What about using the formula sqrt(0.707) * breaker amp = load ? Will that work?

No? Isn't that attempting to convert peak to RMS (of a sinusoid) when the value is already RMS?

I suppose if you had something tryingto simulate a constant current load vs constant resistance, something like that might come into play; but the power company might not like you.

 

[cmaster]

No? Isn't that attempting to convert peak to RMS (of a sinusoid) when the value is already RMS?

I suppose if you had something tryingto simulate a constant current load vs constant resistance, something like that might come into play; but the power company might not like you.
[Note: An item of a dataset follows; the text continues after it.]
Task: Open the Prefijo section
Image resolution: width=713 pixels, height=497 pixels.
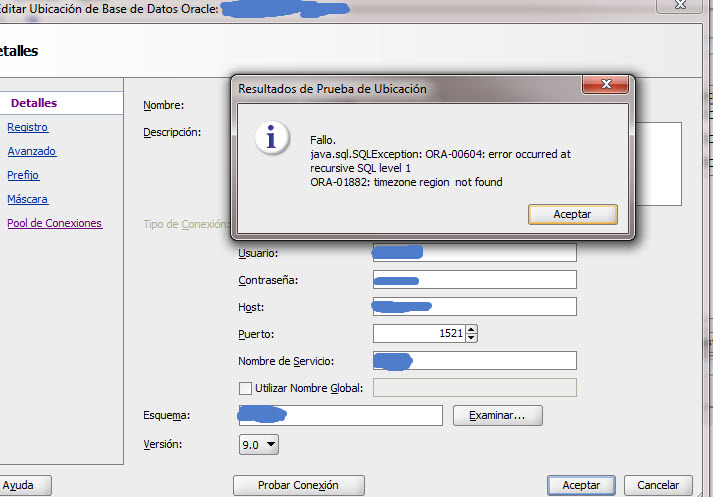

What about this, if I want a 32 amp Level Charger install, I would need a 40amp breaker, no? Or, a 72 amp Level 2 charger, I would need a 90amp breaker? You don't want to have the breaker run at 100% duty cycle of 80a load on a 80a circuit breaker, right? Using the sqrt(0.707) * breaker = load simplifies the math, I think it works.

 

[mongo]

What about this, if I want a 32 amp Level Charger install, I would need a 40amp breaker, no? Or, a 72 amp Level 2 charger, I would need a 80amp breaker? You don't want to have the breaker run at 100% duty cycle of 80a load on a 80a circuit breaker, right?

80A breaker gives 64A charge. Continuous loads are uprated 125% (breaker/ circuit derated to 80%).

 

[cmaster]

80A breaker gives 64A charge. Continuous loads are uprated 125% (breaker/ circuit derated to 80%).

I miscalculated, but, you see the point of using the sqrt(0.707) * breaker = load? Obviously, you need to buy standard breakers at the home depot or Lowes or whichever electrical supplier near the home. But, using their inventory, use the math to get the result wanted. I think it's fair to do so.

 

[mongo]

I miscalculated, but, you see the point of using the sqrt(0.707) * breaker = load? Obviously, you need to buy standard breakers at the home depot or Lowes or whichever electrical supplier near the home. But, using their inventory, use the math to get the result wanted. I think it's fair to do so.

Can't say I follow.
0.707 * peakV = RMS V
0.707 = sqrt(2)/2 = 1/sqrt(2)
0.84 = sqrt(0.707)

Completely seperately:
0.8 = derating factor

 

[cmaster]

Can't say I follow.
0.707 * peakV = RMS V
0.707 = sqrt(2)/2 = 1/sqrt(2)
0.84 = sqrt(0.707)

Completely seperately:
0.8 = derating factor

Vrms is done in a lot of places. 0.8 derating factor are in actually are just averages of a specific duty cycle for use. So, you can use 80% or Vrms. The electrical wire rating will be the same for both types of calculations.

 

[mongo]

Vrms is done in a lot of places. 0.8 derating factor are in actually are just averages of a specific duty cycle for use. So, you can use 80% or Vrms. The electrical wire rating will be the same for both types of calculations.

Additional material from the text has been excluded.